Better to have loved and lost then never loved at all. Better as I turn forty to be celibate. Single. Free. Productive. Nocturnal. Loving my stringy body and Cruella DeVille hair when my ex could not. When perhaps no one else can.
I make my choices. Lie in my cold heirloom four-poster alone. Eat modestly yet well enough. It is enough. There is such thing as enough. I know this now when I did not before. Enough tattoos. Enough restaurants. Enough sex. Enough trips to Palm Springs. Enough losing at Scrabble.
I have finally had enough as I turn forty. As I digest my gnocchi. Sip blood orange soda. How good satisfaction feels.
I left a string of broken relationships with men and women behind me down the West Coast. Until I was stopped by herpes. Abuse. Drama. Career priorities. Widowhood. Bitterness. Now like Marlene Dietrich in her later years I hole up in glamorous seclusion to write. Paint. Wait however many years I have left until my death.
If I never eat a bloody steak with a man expecting a blowjob again that is fine by me.
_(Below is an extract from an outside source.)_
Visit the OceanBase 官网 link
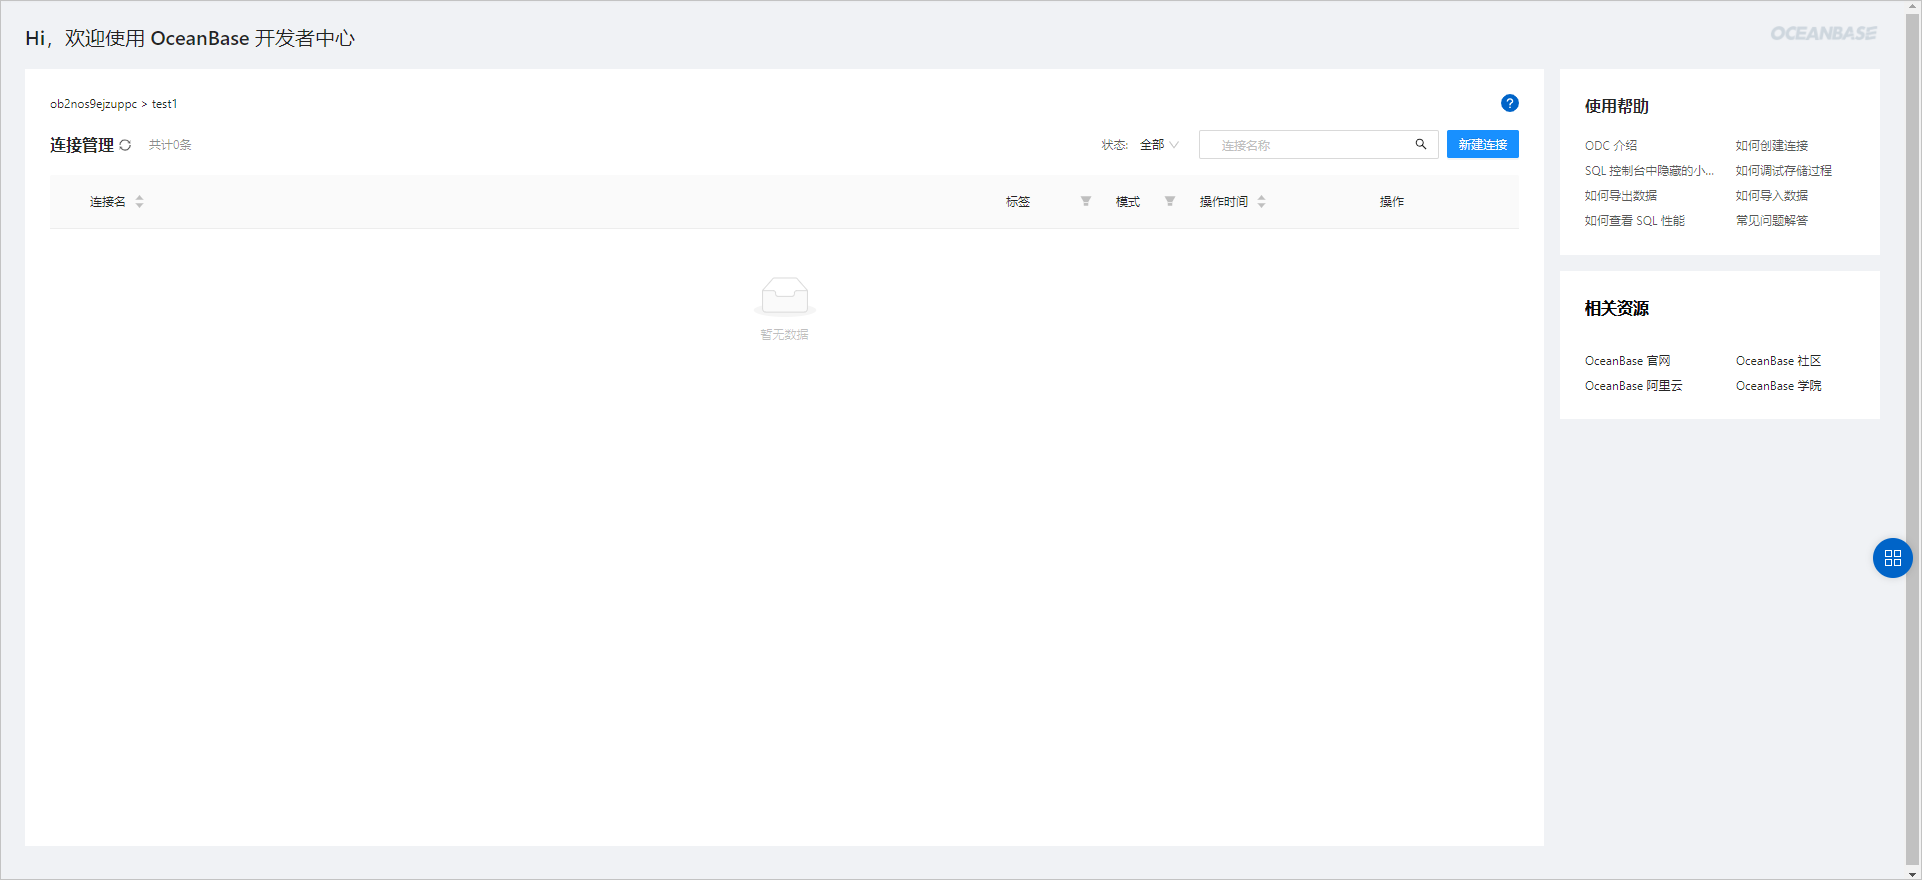 pos(1627,361)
Cruelty and kindness. Always. I say what I saw and felt in print because I must for the closure I need. It will anger my ex if he reads this as he well may. If he stalks my website as curious exes do. So many things angered my ex. Like so many things I can’t afford to care.
He asked me once, “Could you stop writing about me?”
I said, “I’m a writer. I write about my sensationalized life. It’s impossible for me not to write about you. I can’t not for as long as you’re in my life.” He was in three novels before the end. Let this essay say goodbye. That door closes forever.